No longer do the Southern defenders of segregation take their stand with Ben Tillman on the flat assertion of racial superiority. Nowadays they stress the "practical" consequences of mixed schools. Last week John W. Davis told the court that Clarendon School District No. 1 in South Carolina has 2,799 Negro and 295 white Children of school age. If these children are mixed, the schoolrooms will contain nine Negro children to each white child. Asked John Davis: "Would that make the children any happier? Would they learn any more quickly? Would their lives be more serene?"
One point that was obviously worrying the Supreme Court was the question of timing. If the court bans segregation, should the new principle apply immediately? Or should there be a transition period? Should the Supreme Court lay down specific time limits and rules? Or should it leave details to the lower courts? Both Justices Robert Jackson and Frankfurter mused on these points as the attorneys argued last week.
Jackson: I foresee a generation of litigation if we send it back with no standards . . .
Frankfurter (later) : I do not see how you can escape some of the things which worry my brother Jackson . . .
Jackson: They do not worry me; they will be worrying our children.
The Great Success Story. No matter which way Chief Justice Earl Warren and the eight Associate Justices decide these cases, the race problem will be there in some form to worry future generations of Americans.
There is no doubt that the color line in the U.S. is fading. Perhaps the wiping out of segregation in the armed forces is the greatest step in that direction in this generation. The very efforts made by the Southern states to avoid desegregation already provide much better education for Negroes. The American Negro's rise from slavery in less than a century is one of the greatest success stories the world has ever known. His rise will not stop, whether he wins or loses this case. He will either get mixed schools in the South, or else continue to migrate in vast numbers to the states where opportunity is more nearly equal.
* Seventeen states and the District have mandatory public-school segregation. Among the states are all of the Confederacy: Alabama, Arkansas, Florida, Georgia, Louisiana, Mississippi, North Carolina, South Carolina, Tennessee, Texas and Virginia. The six other states on the list are Kentucky, Maryland, Missouri, Oklahoma, West Virginia and Delaware (the source of one case now before the Supreme Court). Some other states, e.g., Kansas, source of another of the current cases, permit school segregation by local option; the Kansas case before the court comes from Topeka.
* A sister of Lieut.
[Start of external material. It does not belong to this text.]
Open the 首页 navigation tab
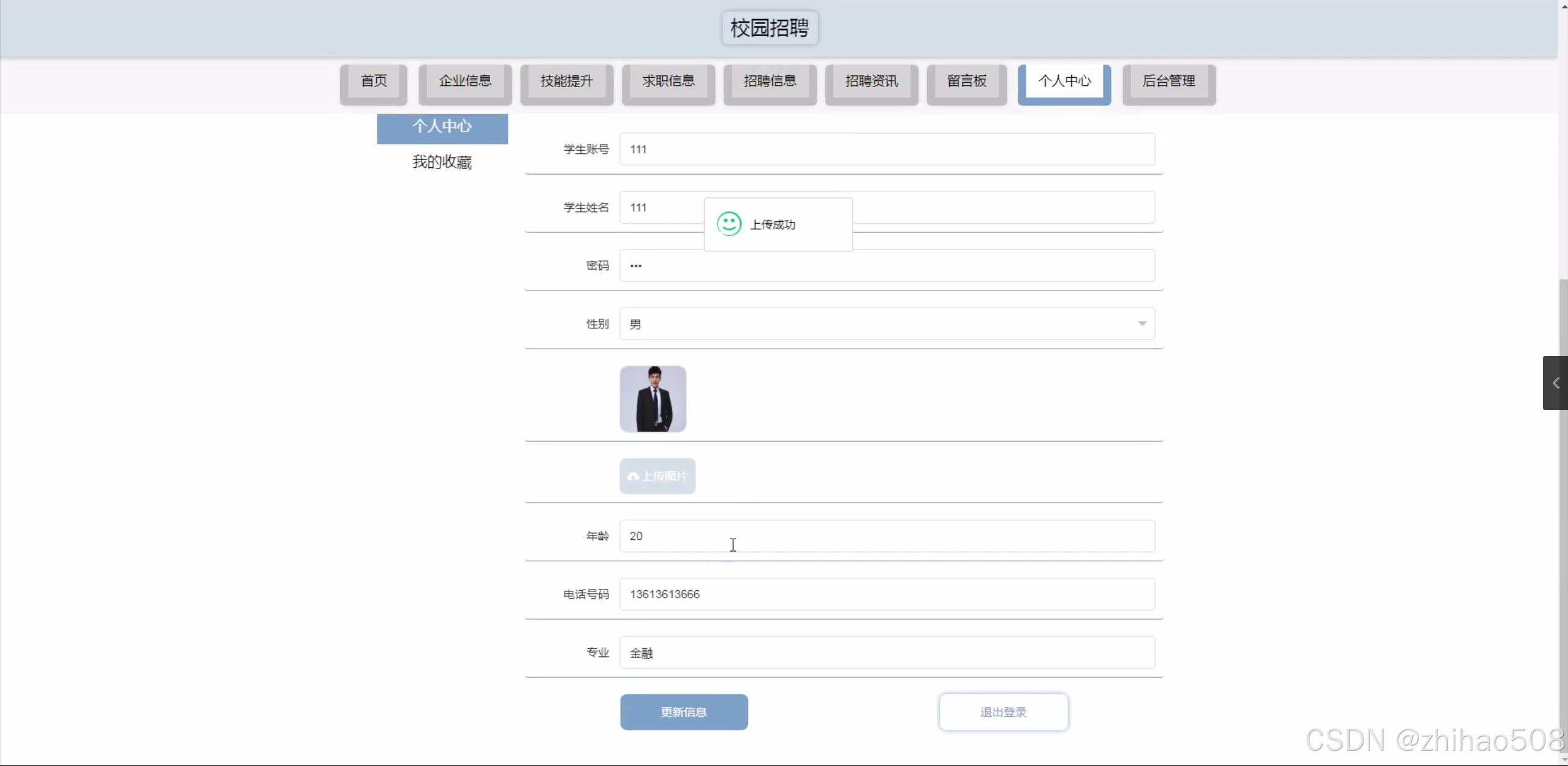Image resolution: width=1568 pixels, height=766 pixels. (374, 82)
General Anthony C. ("Nuts") McAuliffe, the World War II hero of Bastogne.
* The District of Columbia case arises under the Fifth Amendment, which limits the powers of Congress ("Nor shall any person be deprived of life, liberty or property, without due process of law . . ."). The state cases arise under the equal protection clause of the 14th Amendment, which limits the powers of the states ("Nor shall any State deny to any person . . .the equal protection of the laws").
/- Roman Emperor Caligula (37-41 A.D.) once bestowed a consulship on his horse.
* While there has never been an official ban on Negroes at the U.S. Military and Naval Academies, Annapolis admitted no Negroes from the 18703 until 1936 and West Point's record was only slightly better. The unwritten barriers were not broken until World War II. Now, the Military Academy has 23 Negro graduates and twelve Negro cadets, the Naval Academy three Negro graduates and nine midshipmen.
* Five of the 13 other Chief Justices of the U.S., including the great John Marshall, had no previous judicial experience.